239 ([return])
[ The Greeks and Romans, under the name of the Dioscuri, or Castor and Pollux, worshipped those meteorous exhalations which, during a storm, appear on the masts of ships, and are supposed to denote an approaching calm. A kind of religious veneration is still paid to this phenomenon by the Roman Catholics, under the appellation of the fire of St. Elmo. The Naharvali seem to have affixed the same character of divinity on the ignis fatuus; and the name Alcis is probably the same with that of Alff or Alp, which the northern nations still apply to the fancied Genii of the mountains.
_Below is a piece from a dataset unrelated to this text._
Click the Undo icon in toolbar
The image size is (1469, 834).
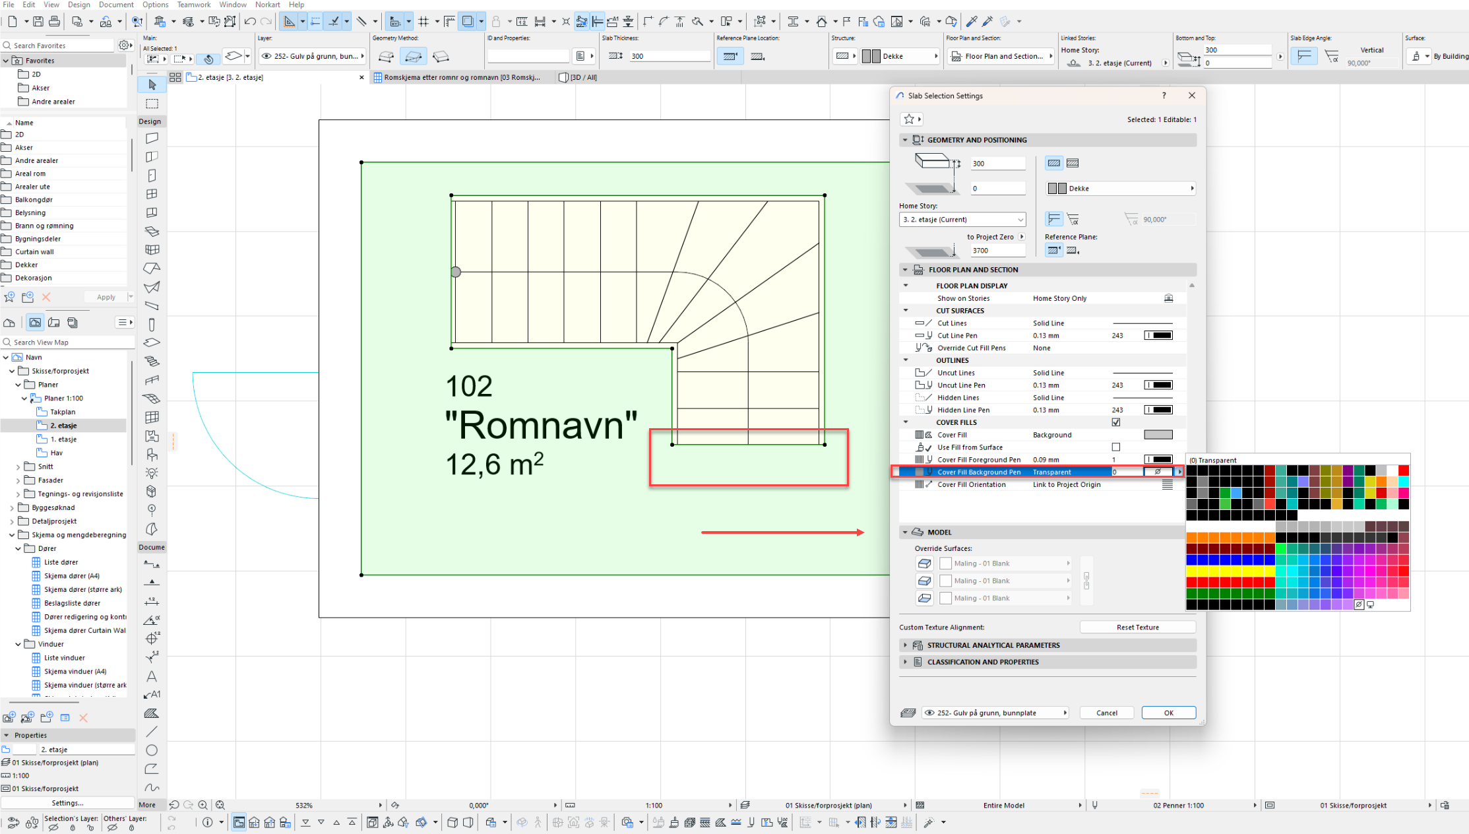click(x=250, y=22)
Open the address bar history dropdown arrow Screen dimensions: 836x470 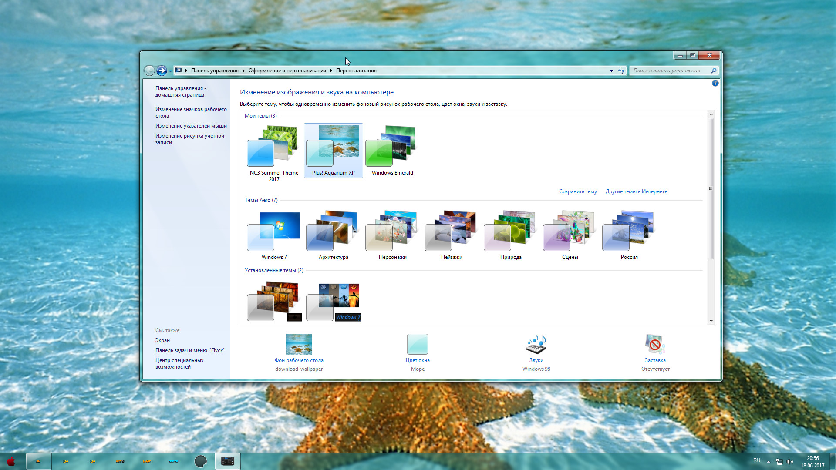click(611, 70)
The Sarmatian deities Lebus and Polebus, the memory of whom still subsists in the Polish festivals, had, perhaps, the same origin.]
240 ([return])
[ No custom has been more universal among uncivilized people than painting the body, either for the purpose of ornament, or that of inspiring terror.]
241 ([return])
[ Inhabitants of what is now Further Pomerania, the New Marche and the Western part of Poland, between the Oder and Vistula. They were a different people from the Goths, though, perhaps, in alliance with them.]
242 ([return])
[ These people were settled on the shore of the Baltic, where now are Colburg, Cassubia, and Further Pomerania. Their name is still preserved in the town of Rugenwald and Isle of Rugen.]
243 ([return])
[ These were also settlers on the Baltic, about the modern Stolpe, Dantzig, and Lauenburg. The Heruli appear afterwards to have occupied the settlements of the Lemovii. Of these last no further mention occurs; but the Heruli made themselves famous throughout Europe and Asia, and were the first of the Germans who founded a kingdom in Italy under Odoacer.]